Week 1: Muddiest Points

1. I forgot what the two pictures stand for?
Unstructured (text) vs. Structured (database) Information in 1996

Unstructured (text) vs. Structured (database) Information in 2009




Week 1: Reading Notes

FOA 1.1:
FOA is a cognitive activity. It concerns the meaning instead of the detailed words. In the article, the author divided the process of FOA into three steps. What's more, by using some pictures, the meaning of the three steps are introduced vividly.
Specifically, the three phases are :1. asking a question; 2. constructing an answer; 3. assessing the answer. The phases mean that at first people raise some questions, and then these questions form searching query and are transferred search engine. Then the search engine use web crawler to get some related answers throughout huge document corpus. In the last step, people generate some relevance feedback to show which part is useful, which part is irrelevant and which part is neutral.  

 IES 1.1-1.2:
The  article has a brief introduction to information retrieval. It includes an introduction to different kinds of search engines (which includes web search, desktop and file system, enterprise-level IR  system, digital libraries  and other specialized IR systems) and also shows us the components of an IR system.
And then, in the latter paragraph, the author shows something related to ranking algorithm.  The author also tells two important principle when measuring the IR system which are efficiency and effectiveness.

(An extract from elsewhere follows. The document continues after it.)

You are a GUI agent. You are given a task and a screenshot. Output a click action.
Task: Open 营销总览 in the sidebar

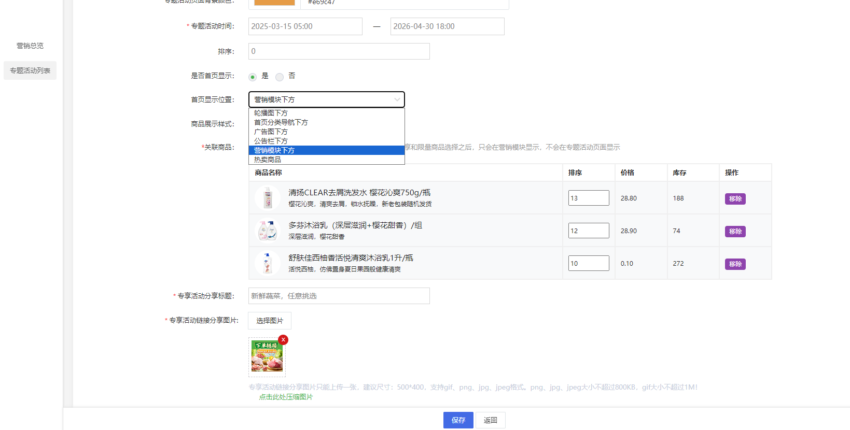coord(30,46)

Only when searching in an effective and efficient way, we can get what we want in the shortest time. And then the author raises a principle named PRP(Probability Ranking Principle). In the principle the author tells that if the results after we searched are in the rank of decreasing probability of relevance, the effectiveness is the max. By using some examples and listing some related words, the author tells us how to search in an efficient way. Moreover, the author uses a small paragraph to show a concept of "document" and how documents are updated. I think this concept is more useful in later chapters.
As for me, in this chapter, I am most interested in "web search". I think it is quite amazing that how web search works. In the article the author says people stores a "snapshot" of the web in order to produce accurate result and minimize the reaction time. To update these snapshots, they use a web crawler to download the updates periodically.

MIR 1.1-1.4:
In the first chapter in this book, the author mostly introduce some basic information about the information retrieval. He firstly tells the concept of information retrieval, which is a way to help people get easy access to information of their interests. And he tells early development of IR. At first IR technology was only used in libraries. And with the help of the introduction of the World Wide Web, IR has finally had a place in the center of the stage.
The author also listed some problems of IR. If people type too many words to search, it may confuse the search engine. And then search engine can't generate related key words so that they can't get the answers that people want. Moreover, the author distinguishes information and data. Information allows small difference but data need to be totally accurate.
In the chapter of The IR System, the author tells us the inner construction of the IR system, which is the software architecture. The author uses two pictures to illustrate the different levels in IR system and how to generate index we want. Through different layers of process, we can get the top ranking retrieval answers.
Finally the author introduce the concept "web". He uses Jane Austen's example to illustrate the importance of web that can help people free to publish their ideas and works. And in the last, the author lists five impact of the web that can change search derives. Those impacts are the two sides of the coin. They offer the chance to search engine to develop as well as bring some negative results and confuse human normal life. However, it can help search derives to prosper.